Как Арон Вергелис побывал во французском Сен-Поль де Вансе в гостях у Марка Шагала и о чем поведал на идише великий художник известному поэту

Витебск, Витебск и еще раз – Витебск… Шагал постоянно вспоминает о Витебске. Что ж это за город, от которого ни на минуту не отрывается в глубоких душевных снах своих художник, не видевший этот город без малого пятьдесят лет? Может быть, Витебск стоит на магнитах? Может быть, витебчане носят магниты в карманах?..

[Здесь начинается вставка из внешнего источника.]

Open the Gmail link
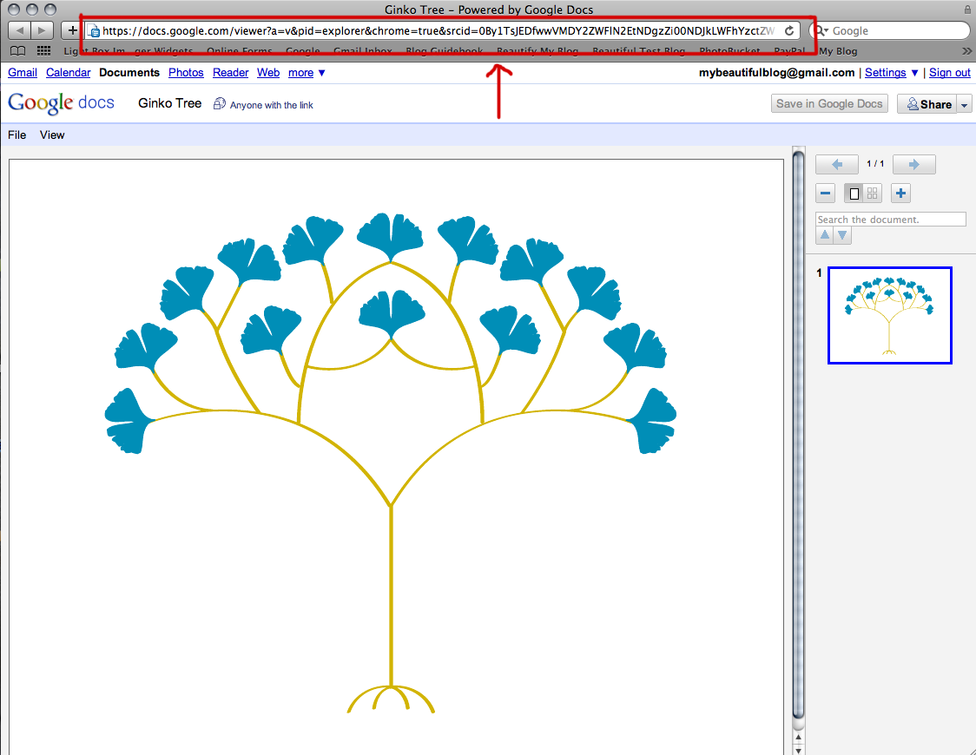 pos(22,73)
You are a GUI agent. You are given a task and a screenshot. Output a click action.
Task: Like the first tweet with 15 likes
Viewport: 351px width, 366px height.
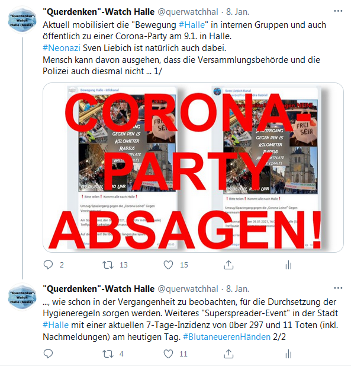tap(168, 265)
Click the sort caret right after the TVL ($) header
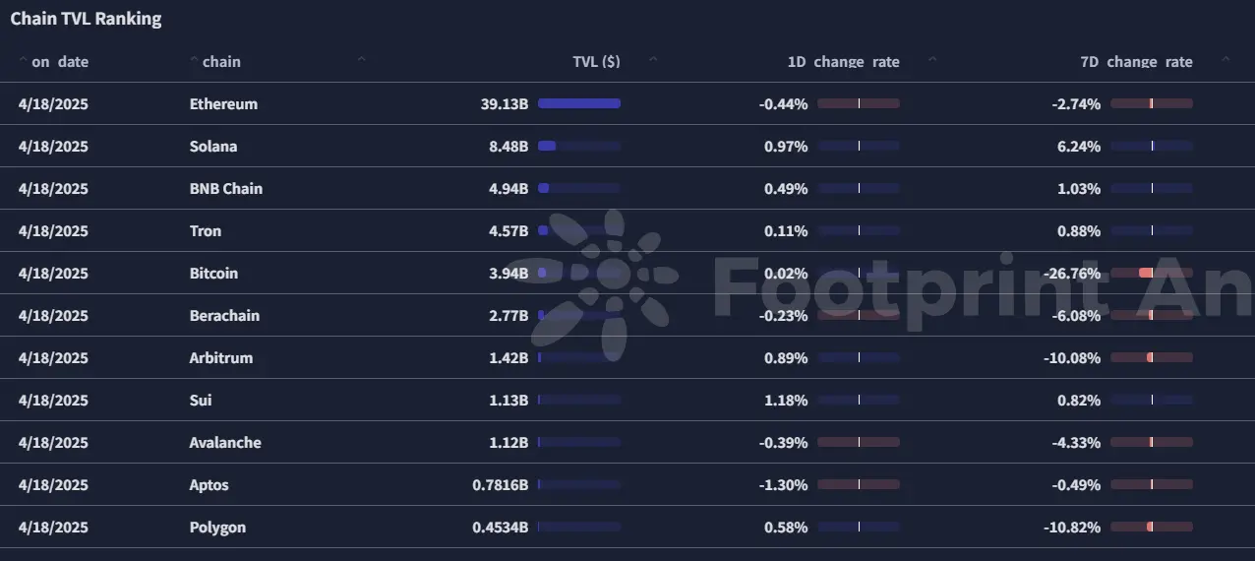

В энциклопедическом словаре Брокгауза и Ефрона сказано, что Витебск расположен по обоим берегам Западной Двины, что в 1910 году в Витебске было 101 528 жителей, пять кожевенных заводов, пять канатных и пять гончарных мастерских, две маслобойки, одна мужская гимназия, две женские, семь частных средних и низших учебных заведений, одна духовная семинария…

О витебских магнитах энциклопедия не вспоминает. Дело не в магнитах…

Марк Шагал родился и вырос в Витебске.

– Видите, на этой фотографии наш дом на Второй Покровской, двадцать девять. Теперь, как я узнал, это улица Феликса Дзержинского. Фотографию мне прислали из Витебска. За домом была лавчонка, на снимке ее не видно…

Шагал раскрывает альбом-каталог с репродукциями своих картин.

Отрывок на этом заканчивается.